[REQUIRED WORK] Copy all the rows below, swapping "Locate an element" for "Find an element" and leaving everything else as it is.

(Saved entries)
-- Opening Marker --

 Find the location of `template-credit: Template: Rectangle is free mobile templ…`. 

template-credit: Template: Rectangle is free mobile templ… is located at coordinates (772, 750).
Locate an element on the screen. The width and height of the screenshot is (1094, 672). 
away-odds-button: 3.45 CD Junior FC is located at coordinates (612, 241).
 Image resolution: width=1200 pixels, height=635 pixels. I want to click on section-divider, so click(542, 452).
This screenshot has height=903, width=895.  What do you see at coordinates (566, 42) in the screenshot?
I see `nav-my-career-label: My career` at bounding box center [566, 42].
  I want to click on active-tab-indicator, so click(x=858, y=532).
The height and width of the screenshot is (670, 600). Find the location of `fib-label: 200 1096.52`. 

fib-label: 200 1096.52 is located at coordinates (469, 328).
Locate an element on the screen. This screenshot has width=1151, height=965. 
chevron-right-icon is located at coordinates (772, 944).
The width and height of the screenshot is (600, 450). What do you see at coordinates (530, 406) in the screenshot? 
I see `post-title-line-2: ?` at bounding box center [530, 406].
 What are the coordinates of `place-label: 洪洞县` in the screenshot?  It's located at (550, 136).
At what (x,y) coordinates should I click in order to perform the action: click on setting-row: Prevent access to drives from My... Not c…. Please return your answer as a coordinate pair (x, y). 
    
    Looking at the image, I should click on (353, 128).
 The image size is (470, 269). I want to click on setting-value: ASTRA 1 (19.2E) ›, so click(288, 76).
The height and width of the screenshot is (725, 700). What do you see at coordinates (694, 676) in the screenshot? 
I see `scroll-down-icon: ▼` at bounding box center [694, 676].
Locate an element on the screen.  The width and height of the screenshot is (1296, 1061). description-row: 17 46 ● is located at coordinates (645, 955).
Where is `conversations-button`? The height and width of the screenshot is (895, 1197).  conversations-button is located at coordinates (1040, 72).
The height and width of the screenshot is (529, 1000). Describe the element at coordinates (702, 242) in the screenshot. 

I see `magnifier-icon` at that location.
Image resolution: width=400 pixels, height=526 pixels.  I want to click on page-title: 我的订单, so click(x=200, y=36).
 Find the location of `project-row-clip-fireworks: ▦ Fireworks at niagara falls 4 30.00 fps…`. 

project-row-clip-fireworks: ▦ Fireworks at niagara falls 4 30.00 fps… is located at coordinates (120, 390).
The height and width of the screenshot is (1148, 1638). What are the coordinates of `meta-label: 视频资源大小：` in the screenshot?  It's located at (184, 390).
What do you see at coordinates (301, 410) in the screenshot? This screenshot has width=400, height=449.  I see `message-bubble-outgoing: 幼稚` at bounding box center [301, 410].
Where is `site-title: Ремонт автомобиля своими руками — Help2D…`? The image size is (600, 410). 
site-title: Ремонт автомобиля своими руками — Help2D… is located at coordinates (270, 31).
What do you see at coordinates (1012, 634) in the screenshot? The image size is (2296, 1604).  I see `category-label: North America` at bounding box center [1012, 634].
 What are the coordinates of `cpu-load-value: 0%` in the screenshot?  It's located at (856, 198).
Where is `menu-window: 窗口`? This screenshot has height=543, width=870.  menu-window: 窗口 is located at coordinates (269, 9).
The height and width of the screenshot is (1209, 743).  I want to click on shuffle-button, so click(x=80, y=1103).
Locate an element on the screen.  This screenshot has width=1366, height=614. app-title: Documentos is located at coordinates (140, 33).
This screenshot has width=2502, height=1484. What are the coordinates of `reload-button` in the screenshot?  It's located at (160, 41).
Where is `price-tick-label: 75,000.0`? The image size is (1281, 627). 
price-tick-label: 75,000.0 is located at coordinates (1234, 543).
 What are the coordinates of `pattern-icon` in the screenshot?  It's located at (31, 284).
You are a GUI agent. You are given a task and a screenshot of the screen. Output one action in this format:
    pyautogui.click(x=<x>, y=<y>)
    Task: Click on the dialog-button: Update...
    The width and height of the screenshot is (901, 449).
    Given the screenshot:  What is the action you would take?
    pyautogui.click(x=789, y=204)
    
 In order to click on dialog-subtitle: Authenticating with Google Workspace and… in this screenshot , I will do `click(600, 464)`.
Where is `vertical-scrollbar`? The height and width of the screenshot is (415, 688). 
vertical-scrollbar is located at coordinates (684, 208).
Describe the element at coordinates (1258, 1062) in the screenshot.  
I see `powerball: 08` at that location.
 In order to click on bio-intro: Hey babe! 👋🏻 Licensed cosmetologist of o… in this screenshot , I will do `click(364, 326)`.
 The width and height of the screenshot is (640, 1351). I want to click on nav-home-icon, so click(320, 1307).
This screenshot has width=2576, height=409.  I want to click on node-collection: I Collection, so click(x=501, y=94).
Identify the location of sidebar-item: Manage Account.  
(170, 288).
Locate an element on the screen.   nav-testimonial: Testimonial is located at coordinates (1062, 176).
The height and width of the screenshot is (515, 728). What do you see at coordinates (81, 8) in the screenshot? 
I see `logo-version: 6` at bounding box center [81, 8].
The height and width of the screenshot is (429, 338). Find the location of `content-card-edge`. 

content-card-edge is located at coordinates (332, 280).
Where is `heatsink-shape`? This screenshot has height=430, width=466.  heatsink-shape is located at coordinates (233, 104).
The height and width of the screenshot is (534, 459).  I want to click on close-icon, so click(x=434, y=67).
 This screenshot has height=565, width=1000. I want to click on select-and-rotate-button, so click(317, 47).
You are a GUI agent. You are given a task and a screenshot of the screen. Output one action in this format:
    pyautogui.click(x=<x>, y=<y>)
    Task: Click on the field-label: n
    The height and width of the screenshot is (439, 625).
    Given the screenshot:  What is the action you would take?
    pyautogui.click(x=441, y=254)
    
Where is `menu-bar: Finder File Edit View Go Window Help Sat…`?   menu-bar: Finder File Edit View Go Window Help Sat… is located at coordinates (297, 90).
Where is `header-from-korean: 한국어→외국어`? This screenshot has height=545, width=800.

-- Closing Marker --

[ANSWER TO THE PROBLEM]
 Find the location of `template-credit: Template: Rectangle is free mobile templ…`. 

template-credit: Template: Rectangle is free mobile templ… is located at coordinates (772, 750).
Find an element on the screen. The width and height of the screenshot is (1094, 672). 
away-odds-button: 3.45 CD Junior FC is located at coordinates (612, 241).
 Image resolution: width=1200 pixels, height=635 pixels. I want to click on section-divider, so click(542, 452).
This screenshot has height=903, width=895.  What do you see at coordinates (566, 42) in the screenshot?
I see `nav-my-career-label: My career` at bounding box center [566, 42].
  I want to click on active-tab-indicator, so click(x=858, y=532).
The height and width of the screenshot is (670, 600). Find the location of `fib-label: 200 1096.52`. 

fib-label: 200 1096.52 is located at coordinates (469, 328).
Find an element on the screen. This screenshot has width=1151, height=965. 
chevron-right-icon is located at coordinates (772, 944).
The width and height of the screenshot is (600, 450). What do you see at coordinates (530, 406) in the screenshot? 
I see `post-title-line-2: ?` at bounding box center [530, 406].
 What are the coordinates of `place-label: 洪洞县` in the screenshot?  It's located at (550, 136).
At what (x,y) coordinates should I click in order to perform the action: click on setting-row: Prevent access to drives from My... Not c…. Please return your answer as a coordinate pair (x, y). 
    
    Looking at the image, I should click on (353, 128).
 The image size is (470, 269). I want to click on setting-value: ASTRA 1 (19.2E) ›, so click(288, 76).
The height and width of the screenshot is (725, 700). What do you see at coordinates (694, 676) in the screenshot? 
I see `scroll-down-icon: ▼` at bounding box center [694, 676].
Find an element on the screen.  The width and height of the screenshot is (1296, 1061). description-row: 17 46 ● is located at coordinates (645, 955).
Where is `conversations-button`? The height and width of the screenshot is (895, 1197).  conversations-button is located at coordinates (1040, 72).
The height and width of the screenshot is (529, 1000). Describe the element at coordinates (702, 242) in the screenshot. 

I see `magnifier-icon` at that location.
Image resolution: width=400 pixels, height=526 pixels.  I want to click on page-title: 我的订单, so click(x=200, y=36).
 Find the location of `project-row-clip-fireworks: ▦ Fireworks at niagara falls 4 30.00 fps…`. 

project-row-clip-fireworks: ▦ Fireworks at niagara falls 4 30.00 fps… is located at coordinates (120, 390).
The height and width of the screenshot is (1148, 1638). What are the coordinates of `meta-label: 视频资源大小：` in the screenshot?  It's located at (184, 390).
What do you see at coordinates (301, 410) in the screenshot? This screenshot has width=400, height=449.  I see `message-bubble-outgoing: 幼稚` at bounding box center [301, 410].
Where is `site-title: Ремонт автомобиля своими руками — Help2D…`? The image size is (600, 410). 
site-title: Ремонт автомобиля своими руками — Help2D… is located at coordinates (270, 31).
What do you see at coordinates (1012, 634) in the screenshot? The image size is (2296, 1604).  I see `category-label: North America` at bounding box center [1012, 634].
 What are the coordinates of `cpu-load-value: 0%` in the screenshot?  It's located at (856, 198).
Where is `menu-window: 窗口`? This screenshot has height=543, width=870.  menu-window: 窗口 is located at coordinates (269, 9).
The height and width of the screenshot is (1209, 743).  I want to click on shuffle-button, so click(x=80, y=1103).
Find an element on the screen.  This screenshot has width=1366, height=614. app-title: Documentos is located at coordinates (140, 33).
This screenshot has width=2502, height=1484. What are the coordinates of `reload-button` in the screenshot?  It's located at (160, 41).
Where is `price-tick-label: 75,000.0`? The image size is (1281, 627). 
price-tick-label: 75,000.0 is located at coordinates (1234, 543).
 What are the coordinates of `pattern-icon` in the screenshot?  It's located at (31, 284).
You are a GUI agent. You are given a task and a screenshot of the screen. Output one action in this format:
    pyautogui.click(x=<x>, y=<y>)
    Task: Click on the dialog-button: Update...
    The width and height of the screenshot is (901, 449).
    Given the screenshot:  What is the action you would take?
    pyautogui.click(x=789, y=204)
    
 In order to click on dialog-subtitle: Authenticating with Google Workspace and… in this screenshot , I will do `click(600, 464)`.
Where is `vertical-scrollbar`? The height and width of the screenshot is (415, 688). 
vertical-scrollbar is located at coordinates (684, 208).
Describe the element at coordinates (1258, 1062) in the screenshot.  
I see `powerball: 08` at that location.
 In order to click on bio-intro: Hey babe! 👋🏻 Licensed cosmetologist of o… in this screenshot , I will do `click(364, 326)`.
 The width and height of the screenshot is (640, 1351). I want to click on nav-home-icon, so click(320, 1307).
This screenshot has width=2576, height=409.  I want to click on node-collection: I Collection, so click(x=501, y=94).
Identify the location of sidebar-item: Manage Account.  
(170, 288).
Find an element on the screen.   nav-testimonial: Testimonial is located at coordinates (1062, 176).
The height and width of the screenshot is (515, 728). What do you see at coordinates (81, 8) in the screenshot? 
I see `logo-version: 6` at bounding box center [81, 8].
The height and width of the screenshot is (429, 338). Find the location of `content-card-edge`. 

content-card-edge is located at coordinates (332, 280).
Where is `heatsink-shape`? This screenshot has height=430, width=466.  heatsink-shape is located at coordinates (233, 104).
The height and width of the screenshot is (534, 459).  I want to click on close-icon, so click(x=434, y=67).
 This screenshot has height=565, width=1000. I want to click on select-and-rotate-button, so click(317, 47).
You are a GUI agent. You are given a task and a screenshot of the screen. Output one action in this format:
    pyautogui.click(x=<x>, y=<y>)
    Task: Click on the field-label: n
    The height and width of the screenshot is (439, 625).
    Given the screenshot:  What is the action you would take?
    pyautogui.click(x=441, y=254)
    
Where is `menu-bar: Finder File Edit View Go Window Help Sat…`?   menu-bar: Finder File Edit View Go Window Help Sat… is located at coordinates (297, 90).
Where is `header-from-korean: 한국어→외국어`? This screenshot has height=545, width=800.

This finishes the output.